> [Work to be completed]: Each record that follows should be repeated exactly, with no pictures carried over.

> [Information]:
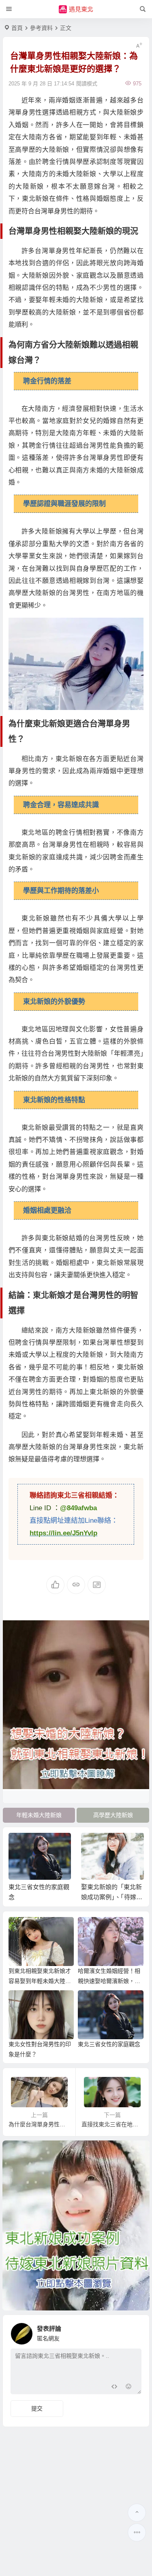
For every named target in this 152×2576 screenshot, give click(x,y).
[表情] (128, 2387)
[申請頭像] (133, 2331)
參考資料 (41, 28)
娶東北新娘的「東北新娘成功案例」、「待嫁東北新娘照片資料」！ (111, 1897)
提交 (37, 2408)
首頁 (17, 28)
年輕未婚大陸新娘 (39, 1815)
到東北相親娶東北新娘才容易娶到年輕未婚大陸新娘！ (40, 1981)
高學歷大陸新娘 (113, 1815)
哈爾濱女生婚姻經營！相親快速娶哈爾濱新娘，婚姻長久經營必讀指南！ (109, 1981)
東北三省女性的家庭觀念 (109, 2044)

> [Solution to this problem]:
For every named target in this 152×2576 screenshot, give click(x,y).
[表情] (128, 2387)
[申請頭像] (133, 2331)
參考資料 (41, 28)
娶東北新娘的「東北新娘成功案例」、「待嫁東北新娘照片資料」！ (111, 1897)
提交 (37, 2408)
首頁 (17, 28)
年輕未婚大陸新娘 (39, 1815)
到東北相親娶東北新娘才容易娶到年輕未婚大陸新娘！ (40, 1981)
高學歷大陸新娘 (113, 1815)
哈爾濱女生婚姻經營！相親快速娶哈爾濱新娘，婚姻長久經營必讀指南！ (109, 1981)
東北三省女性的家庭觀念 (109, 2044)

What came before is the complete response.